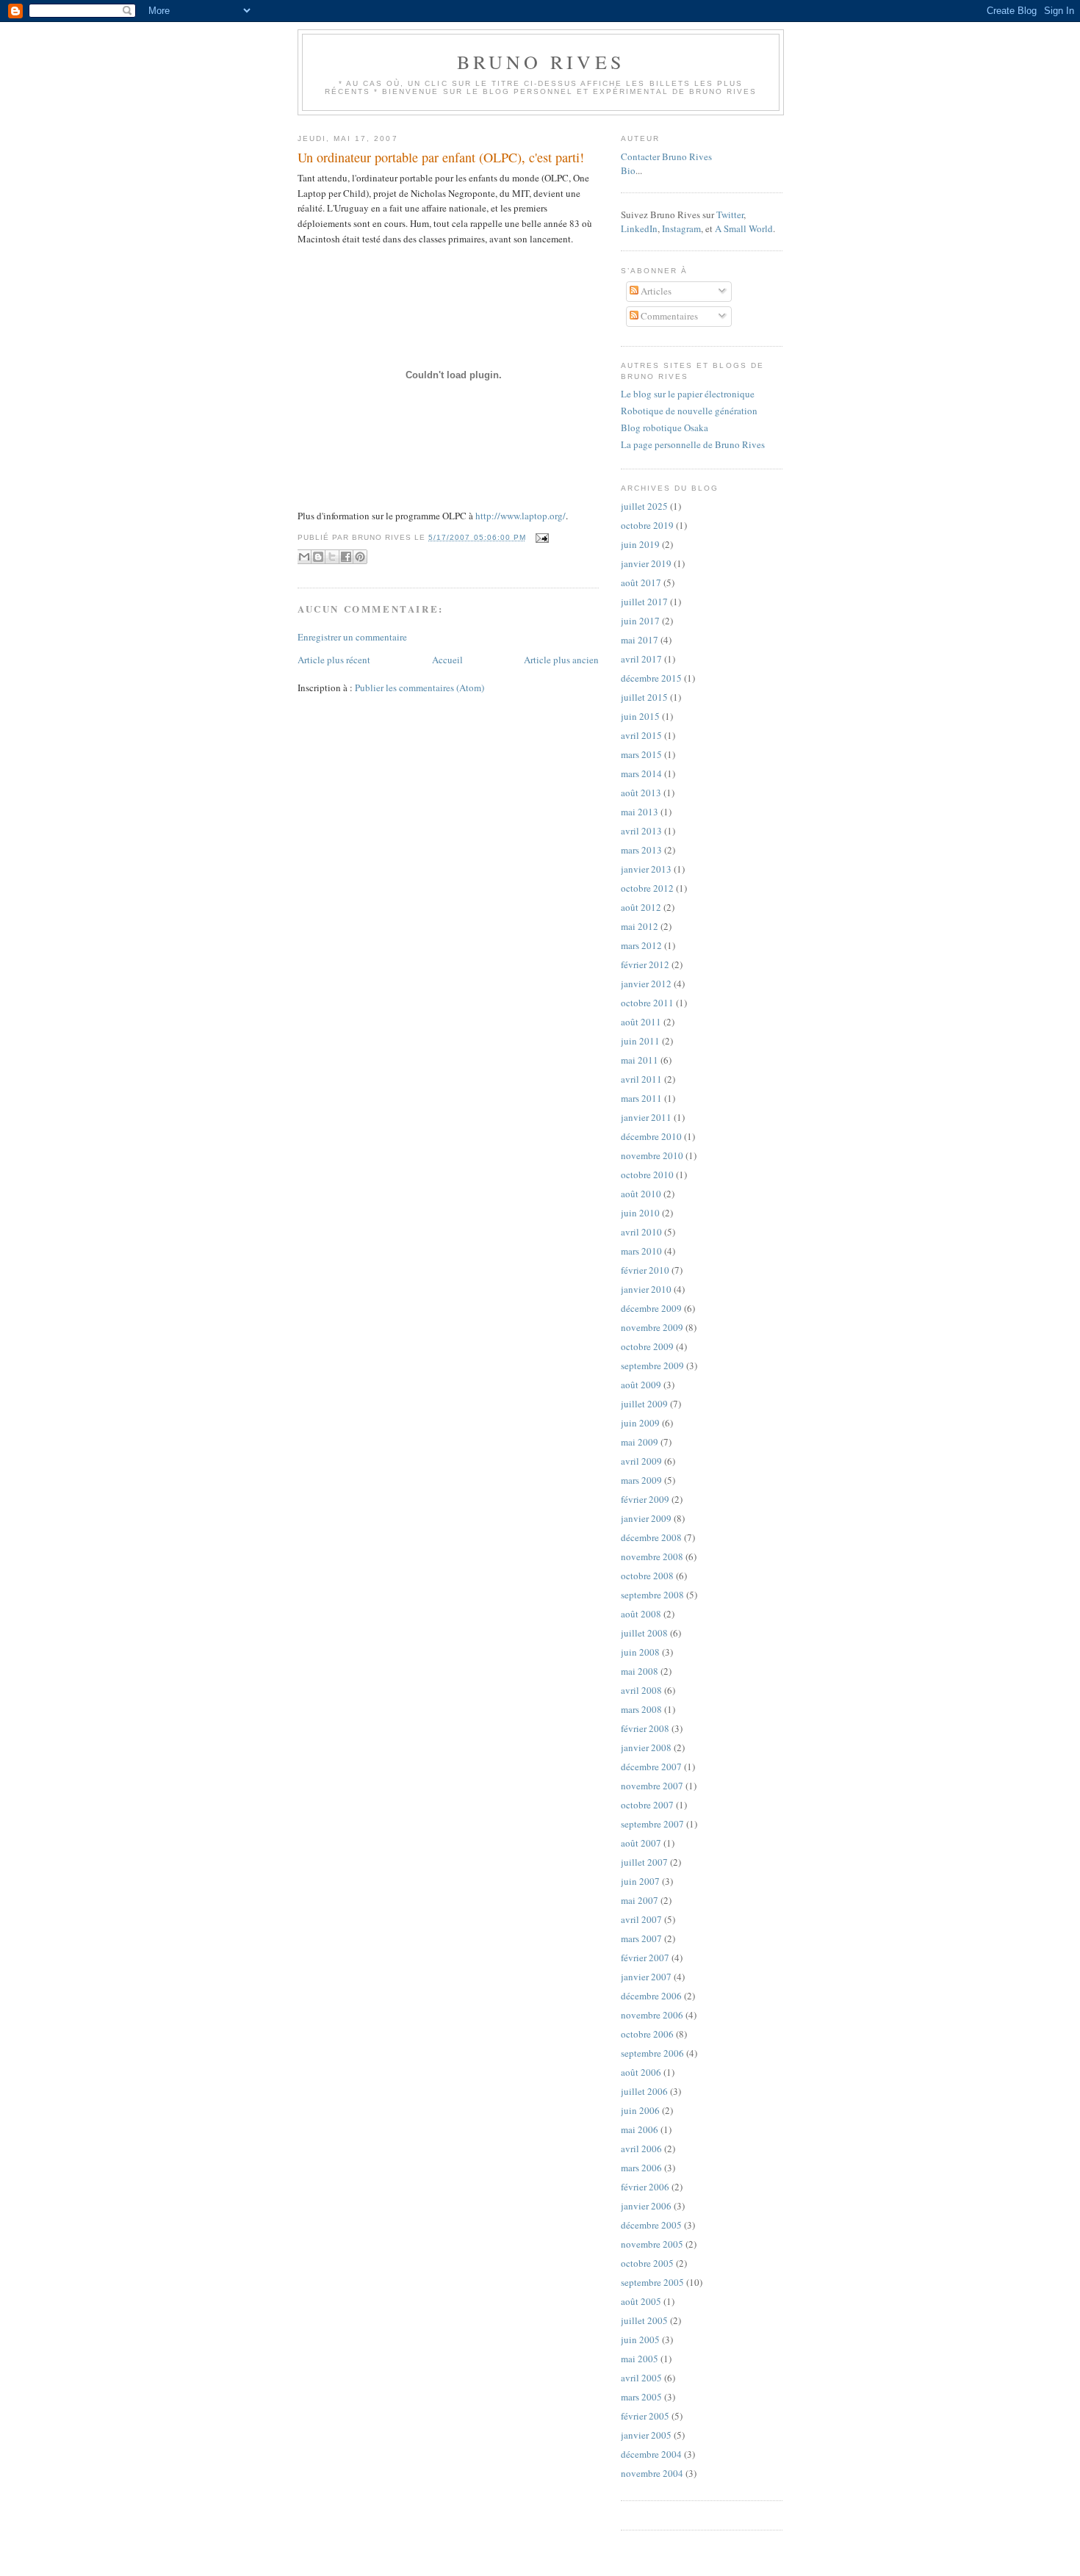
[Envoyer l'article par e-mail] (540, 537)
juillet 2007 (644, 1862)
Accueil (447, 659)
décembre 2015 (651, 678)
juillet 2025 (644, 506)
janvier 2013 (646, 869)
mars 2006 (641, 2167)
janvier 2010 (646, 1289)
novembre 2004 (652, 2473)
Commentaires (668, 315)
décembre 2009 (651, 1308)
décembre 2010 (651, 1136)
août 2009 (641, 1384)
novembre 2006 (652, 2014)
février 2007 (645, 1957)
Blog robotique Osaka (664, 427)
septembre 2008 (652, 1594)
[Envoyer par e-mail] (304, 556)
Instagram (681, 228)
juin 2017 (640, 620)
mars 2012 (641, 945)
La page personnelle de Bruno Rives (693, 444)
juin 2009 (640, 1422)
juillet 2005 (644, 2320)
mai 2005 (639, 2358)
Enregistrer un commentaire (352, 636)
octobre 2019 (647, 525)
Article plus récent (334, 659)
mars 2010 (641, 1251)
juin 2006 (640, 2110)
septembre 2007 (652, 1823)
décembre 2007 (651, 1766)
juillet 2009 (644, 1403)
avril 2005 (641, 2377)
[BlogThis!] (318, 556)
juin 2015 (640, 716)
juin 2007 (640, 1881)
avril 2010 (641, 1231)
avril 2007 (641, 1919)
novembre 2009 (652, 1327)
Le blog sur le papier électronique (688, 393)
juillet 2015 (644, 697)
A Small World (744, 228)
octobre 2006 (647, 2034)
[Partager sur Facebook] (346, 556)
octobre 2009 (647, 1346)
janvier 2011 (646, 1117)
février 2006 (645, 2186)
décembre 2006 (651, 1995)
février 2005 (645, 2415)
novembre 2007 (652, 1785)
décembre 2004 (651, 2454)
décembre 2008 (651, 1537)
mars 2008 (641, 1709)
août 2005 (641, 2301)
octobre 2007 (647, 1804)
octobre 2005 (647, 2263)
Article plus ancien (561, 659)
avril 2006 (641, 2148)
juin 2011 (640, 1040)
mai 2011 (639, 1060)
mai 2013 (639, 811)
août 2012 (641, 907)
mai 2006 (639, 2129)
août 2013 (641, 792)
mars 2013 (641, 849)
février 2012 (645, 964)
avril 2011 (641, 1079)
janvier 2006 (646, 2205)
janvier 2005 (646, 2435)
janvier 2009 (646, 1518)
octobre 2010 (647, 1174)
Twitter (730, 214)
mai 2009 (639, 1441)
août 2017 (641, 582)
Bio (628, 170)
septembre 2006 (652, 2053)
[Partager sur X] (332, 556)
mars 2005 (641, 2396)
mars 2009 (641, 1480)
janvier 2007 (646, 1976)
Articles (655, 290)
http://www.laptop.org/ (520, 515)
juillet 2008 (644, 1632)
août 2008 (641, 1613)
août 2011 (641, 1021)
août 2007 (641, 1843)
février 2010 (645, 1270)
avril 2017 (641, 658)
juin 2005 (640, 2339)
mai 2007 (639, 1900)
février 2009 (645, 1499)
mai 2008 (639, 1671)
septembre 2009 (652, 1365)
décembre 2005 (651, 2225)
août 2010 (641, 1193)
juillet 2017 (644, 601)
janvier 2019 (646, 563)
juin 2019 (640, 544)
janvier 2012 (646, 983)
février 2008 (645, 1728)
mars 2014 (641, 773)
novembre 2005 (652, 2244)
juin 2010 (640, 1212)
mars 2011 (641, 1098)
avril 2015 (641, 735)
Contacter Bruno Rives (666, 156)
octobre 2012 (647, 888)
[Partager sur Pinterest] (360, 556)
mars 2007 (641, 1938)
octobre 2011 (647, 1002)
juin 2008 (640, 1652)
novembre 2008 (652, 1556)
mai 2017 (639, 639)
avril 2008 (641, 1690)
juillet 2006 (644, 2091)
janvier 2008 (646, 1747)
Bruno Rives (540, 61)
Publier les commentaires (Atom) (419, 687)
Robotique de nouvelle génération (689, 410)
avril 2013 (641, 830)
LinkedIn (639, 228)
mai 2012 (639, 926)
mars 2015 (641, 754)
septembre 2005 (652, 2282)
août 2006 (641, 2072)
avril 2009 (641, 1461)
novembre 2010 (652, 1155)
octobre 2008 (647, 1575)
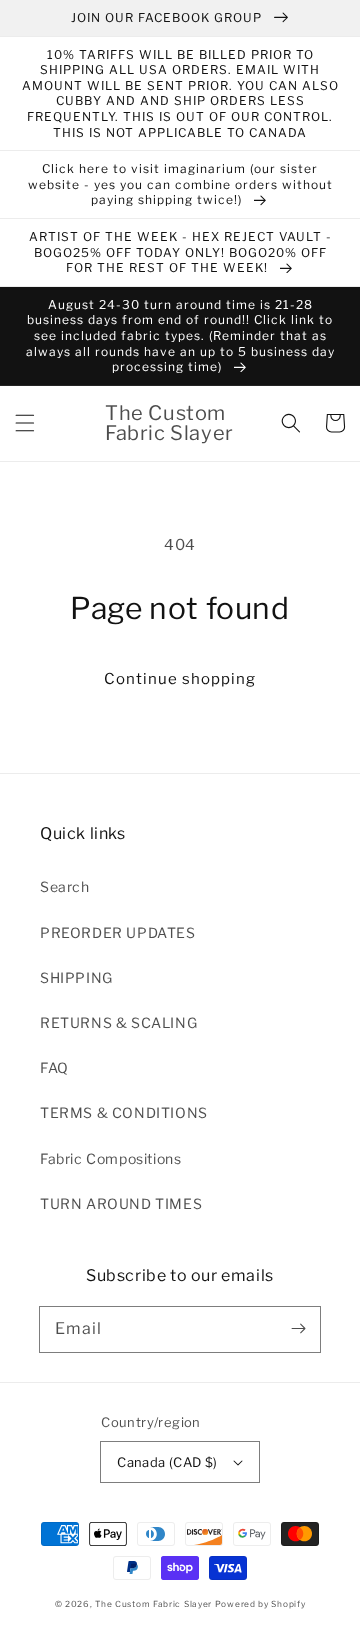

> _TASK INSTRUCTIONS_:
In the copy, include every entry above exactly and leave out each picture.

> _OUTPUT OF THE EXERCISE_:
[Envoyer l'article par e-mail] (540, 537)
juillet 2007 (644, 1862)
Accueil (447, 659)
décembre 2015 (651, 678)
juillet 2025 (644, 506)
janvier 2013 (646, 869)
mars 2006 (641, 2167)
janvier 2010 (646, 1289)
novembre 2004 (652, 2473)
Commentaires (668, 315)
décembre 2009 (651, 1308)
décembre 2010 (651, 1136)
août 2009 (641, 1384)
novembre 2006 (652, 2014)
février 2007 (645, 1957)
Blog robotique Osaka (664, 427)
septembre 2008 (652, 1594)
[Envoyer par e-mail] (304, 556)
Instagram (681, 228)
juin 2017 (640, 620)
mars 2012 (641, 945)
La page personnelle de Bruno Rives (693, 444)
juin 2009 (640, 1422)
juillet 2005 (644, 2320)
mai 2005 (639, 2358)
Enregistrer un commentaire (352, 636)
octobre 2019 (647, 525)
Article plus récent (334, 659)
mars 2010 (641, 1251)
juin 2006 (640, 2110)
septembre 2007 (652, 1823)
décembre 2007 (651, 1766)
juillet 2009 (644, 1403)
avril 2005 (641, 2377)
[BlogThis!] (318, 556)
juin 2015 (640, 716)
juin 2007 (640, 1881)
avril 2010 (641, 1231)
avril 2007 (641, 1919)
novembre 2009 (652, 1327)
Le blog sur le papier électronique (688, 393)
juillet 2015 (644, 697)
A Small World (744, 228)
octobre 2006 (647, 2034)
[Partager sur Facebook] (346, 556)
octobre 2009 (647, 1346)
janvier 2011 (646, 1117)
février 2006 (645, 2186)
décembre 2006 (651, 1995)
février 2005 (645, 2415)
novembre 2007 (652, 1785)
décembre 2004 (651, 2454)
décembre 2008 (651, 1537)
mars 2008 (641, 1709)
août 2005 (641, 2301)
octobre 2007 (647, 1804)
octobre 2005 (647, 2263)
Article plus ancien (561, 659)
avril 2006 (641, 2148)
juin 2011 (640, 1040)
mai 2011 (639, 1060)
mai 2013 (639, 811)
août 2012 (641, 907)
mai 2006 (639, 2129)
août 2013 (641, 792)
mars 2013 (641, 849)
février 2012 (645, 964)
avril 2011 (641, 1079)
janvier 2006 (646, 2205)
janvier 2005 (646, 2435)
janvier 2009 (646, 1518)
octobre 2010 (647, 1174)
Twitter (730, 214)
mai 2009 (639, 1441)
août 2017 (641, 582)
Bio (628, 170)
septembre 2006 (652, 2053)
[Partager sur X] (332, 556)
mars 2005 (641, 2396)
mars 2009 (641, 1480)
janvier 2007 (646, 1976)
Articles (655, 290)
http://www.laptop.org/ (520, 515)
juillet 2008 (644, 1632)
août 2008 (641, 1613)
août 2011 (641, 1021)
août 2007 (641, 1843)
février 2010 (645, 1270)
avril 2017 (641, 658)
juin 2005 (640, 2339)
mai 2007 (639, 1900)
février 2009 (645, 1499)
mai 2008 (639, 1671)
septembre 2009 (652, 1365)
décembre 2005 (651, 2225)
août 2010 (641, 1193)
juillet 2017 (644, 601)
janvier 2019 (646, 563)
juin 2019 (640, 544)
janvier 2012 (646, 983)
février 2008 (645, 1728)
mars 2014 (641, 773)
novembre 2005 (652, 2244)
juin 2010 (640, 1212)
mars 2011 (641, 1098)
avril 2015 (641, 735)
Contacter Bruno Rives (666, 156)
octobre 2012 (647, 888)
[Partager sur Pinterest] (360, 556)
mars 2007 (641, 1938)
octobre 2011 (647, 1002)
juin 2008 (640, 1652)
novembre 2008 (652, 1556)
mai 2017 (639, 639)
avril 2008 (641, 1690)
juillet 2006 (644, 2091)
janvier 2008 (646, 1747)
Bruno Rives (540, 61)
Publier les commentaires (Atom) (419, 687)
Robotique de nouvelle génération (689, 410)
avril 2013 (641, 830)
LinkedIn (639, 228)
mai 2012 (639, 926)
mars 2015 (641, 754)
septembre 2005 (652, 2282)
août 2006 (641, 2072)
avril 2009 (641, 1461)
novembre 2010 (652, 1155)
octobre 2008 (647, 1575)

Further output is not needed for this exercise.